I didn't know the word feminism until late in my teen years, when I started reading about it. But I’ve lived in a feminist world. I grew up watching women walk in a room and command respect. I grew up watching women laugh loudly. I was surrounded by women who allowed me to argue and never told me I couldn’t say this or talk back to my father because I was a child.
So, that world that many feminists are trying to build, I’ve lived in it. My feminism is not something I read about or a reality that only exists somewhere far away. My feminism is my life. It's who I am. It's my history. It's my mother, my aunts. It's those childhood memories of women sitting on stools around the three-legged pots, cooking outside and talking about the amazing sex they had and never chasing us children away. I know what it’s like to live in a world where I'm affirmed for who I am and who I want to be.
“That world that many feminists are trying to build, I’ve lived in it.”

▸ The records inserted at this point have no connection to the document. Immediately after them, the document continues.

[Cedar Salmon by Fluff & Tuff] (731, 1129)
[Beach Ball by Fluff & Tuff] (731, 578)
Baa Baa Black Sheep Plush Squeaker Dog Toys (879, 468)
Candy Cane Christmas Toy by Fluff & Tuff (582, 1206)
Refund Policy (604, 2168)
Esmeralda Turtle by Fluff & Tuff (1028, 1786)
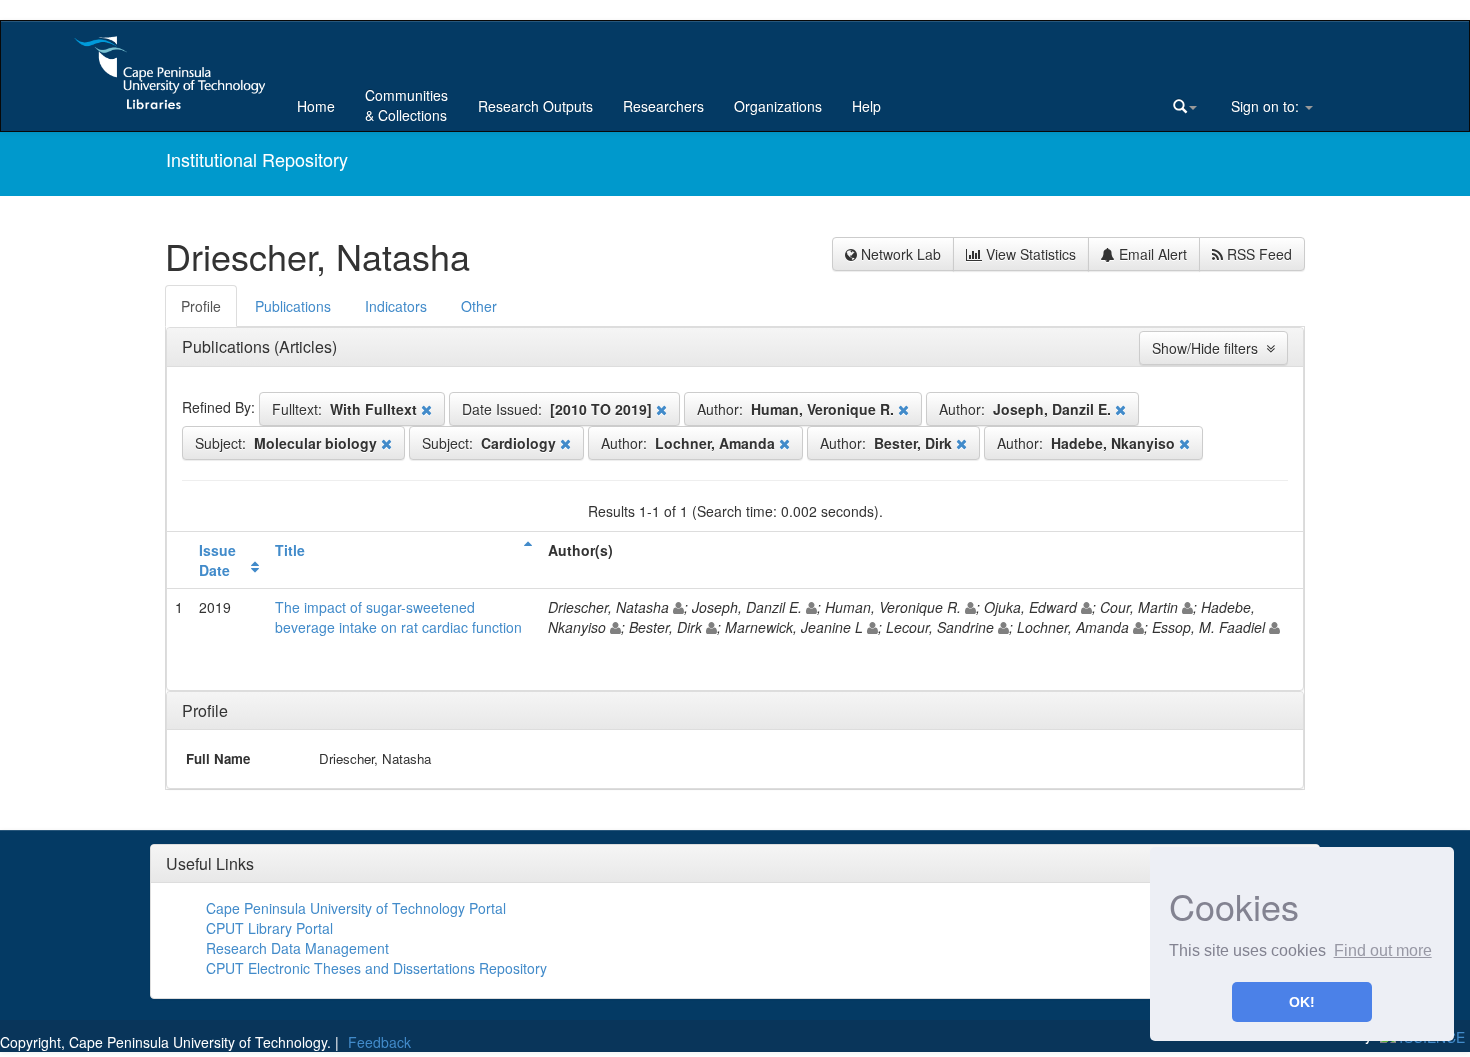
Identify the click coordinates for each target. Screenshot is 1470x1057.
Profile (205, 710)
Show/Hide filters (1209, 348)
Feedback (379, 1042)
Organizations (778, 106)
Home (316, 106)
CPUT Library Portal (269, 928)
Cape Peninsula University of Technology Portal (356, 908)
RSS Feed (1257, 254)
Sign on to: (1265, 106)
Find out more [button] (1383, 950)
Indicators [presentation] (396, 306)
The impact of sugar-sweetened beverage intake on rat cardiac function (398, 617)
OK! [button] (1302, 1002)
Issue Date (217, 560)
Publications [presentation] (293, 306)
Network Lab (899, 254)
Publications (228, 346)
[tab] (202, 306)
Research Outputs (535, 106)
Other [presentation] (479, 306)
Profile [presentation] (201, 306)
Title (290, 550)
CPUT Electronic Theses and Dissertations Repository (376, 968)
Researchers (663, 106)
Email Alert (1151, 254)
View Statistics (1029, 254)
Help (866, 106)
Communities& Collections (406, 105)
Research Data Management (297, 948)
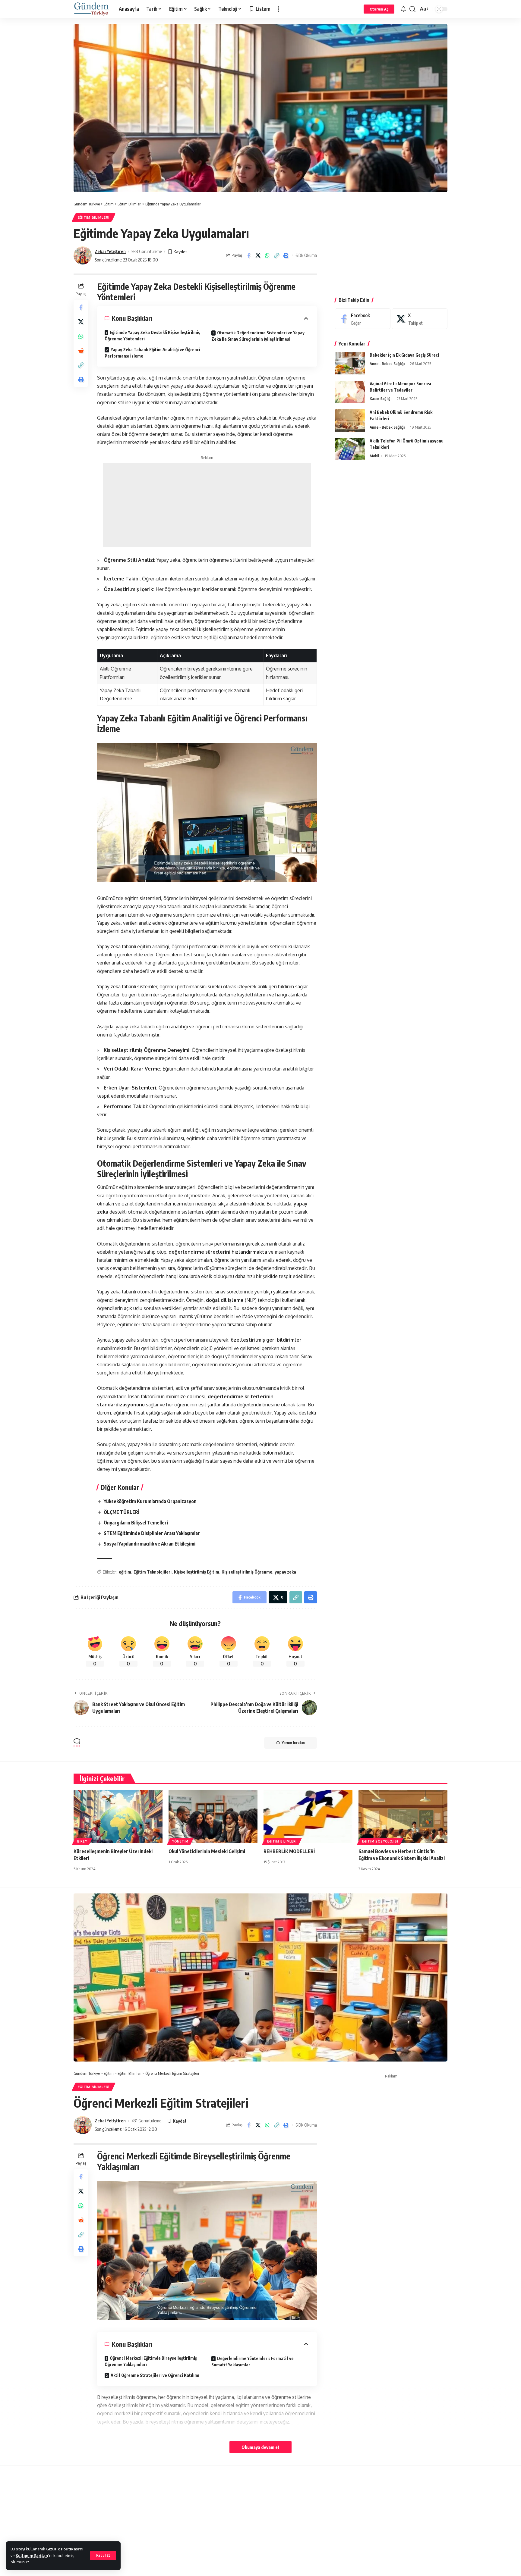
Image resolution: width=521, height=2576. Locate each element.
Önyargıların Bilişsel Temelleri (136, 1523)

That is such an appeasing vision of feminism.
Yes, but for the same reasons, my feminism is also a fight. It’s a fight not to let anyone take away my reality, my story and my history. My feminism is my fight to protect who I am. People like to complain that feminists are fighting all the time. Of course, I’m fighting!
I fight to protect the world I know can exist because I’ve lived in it: one where I can walk around without people calling me names or commenting on my big bum or what I’m wearing. One where I can walk around in a world and not worry about whether I'm going to be raped. But right now I’m suffocated. I'm silenced. I'm violated. So, of course, I’m fighting. My feminism is a fight for the reality I know I deserve. I know it because I’ve lived it.
And now, the ritual final question on Eyala. What is your feminist motto?
It’s not a feminist phrase, really, but there’s this thing my mom tells me whenever I’m traveling or getting ready to give a talk or something like that. She always says: “be bold.” I even had it tattooed on my forearm a few months ago, also in Braille.
In Braille? Why?
You know, in the 80s my mom was a teacher for children who couldn’t see or hear, so she would teach them using Braille and sign language. Sign language is actually the first language I ever learned. I wanted that tattoo in Braille and in 3D so that if I ever meet a blind person, they can actually read the tattoo.
Wow, I love that.
Yeah, so “be bold” is a phrase that keeps me going forward in a world where my reality, my history, who I am and what I look like, is constantly being questioned or silenced. A world where I’m never enough just as I am, so I always have to back things up. And so, “be bold” is a reminder to be me.
Being bold is not the same as being strong, by the way. Being bold gives space to vulnerability while being strong doesn’t. Being bold means that I speak my truth even when my voice shakes. Whenever I see someone who needs affirmation or is triggered and breaks down, I share those words with them. Be bold. Even you’re crying right now, be bold about your vulnerability. No more being composed or respectable. It doesn’t matter if your crying is delaying the whole conference. Whatever you feel, feel it fully. Let’s be bold.